Assignment
Show every line of the records below that contains the word "computer".

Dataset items
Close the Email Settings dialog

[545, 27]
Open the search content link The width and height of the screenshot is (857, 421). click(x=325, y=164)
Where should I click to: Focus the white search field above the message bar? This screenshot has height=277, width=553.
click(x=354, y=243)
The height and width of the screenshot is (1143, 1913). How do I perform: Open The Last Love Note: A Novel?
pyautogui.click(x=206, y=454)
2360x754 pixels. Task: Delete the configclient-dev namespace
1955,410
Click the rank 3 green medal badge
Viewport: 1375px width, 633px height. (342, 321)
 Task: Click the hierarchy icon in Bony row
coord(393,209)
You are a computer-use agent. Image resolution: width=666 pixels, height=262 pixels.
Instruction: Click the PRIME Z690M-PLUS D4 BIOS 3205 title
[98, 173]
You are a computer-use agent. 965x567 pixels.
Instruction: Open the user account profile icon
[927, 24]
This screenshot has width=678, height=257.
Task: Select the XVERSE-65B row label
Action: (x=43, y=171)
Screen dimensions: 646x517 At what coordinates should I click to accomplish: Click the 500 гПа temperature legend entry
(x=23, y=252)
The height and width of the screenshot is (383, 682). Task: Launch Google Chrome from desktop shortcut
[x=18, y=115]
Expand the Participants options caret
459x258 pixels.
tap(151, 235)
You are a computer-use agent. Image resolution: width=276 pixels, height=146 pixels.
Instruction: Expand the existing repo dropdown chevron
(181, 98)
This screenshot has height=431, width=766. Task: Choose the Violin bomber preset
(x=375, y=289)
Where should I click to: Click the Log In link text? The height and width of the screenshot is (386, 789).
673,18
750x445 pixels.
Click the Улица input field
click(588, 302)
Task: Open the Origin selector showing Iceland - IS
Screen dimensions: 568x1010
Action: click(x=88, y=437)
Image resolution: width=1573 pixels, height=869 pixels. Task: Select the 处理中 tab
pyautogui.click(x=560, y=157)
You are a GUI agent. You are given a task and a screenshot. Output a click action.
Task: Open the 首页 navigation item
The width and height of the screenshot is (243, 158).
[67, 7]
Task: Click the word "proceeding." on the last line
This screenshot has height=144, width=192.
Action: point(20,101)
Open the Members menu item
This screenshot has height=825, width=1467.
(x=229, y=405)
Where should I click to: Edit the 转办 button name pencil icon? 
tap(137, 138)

Response to this exercise
You are a computer-use agent. Image resolution: width=666 pixels, height=262 pixels.
You are a computer-use agent. 965x567 pixels.
You are a computer-use agent. Image resolution: width=276 pixels, height=146 pixels.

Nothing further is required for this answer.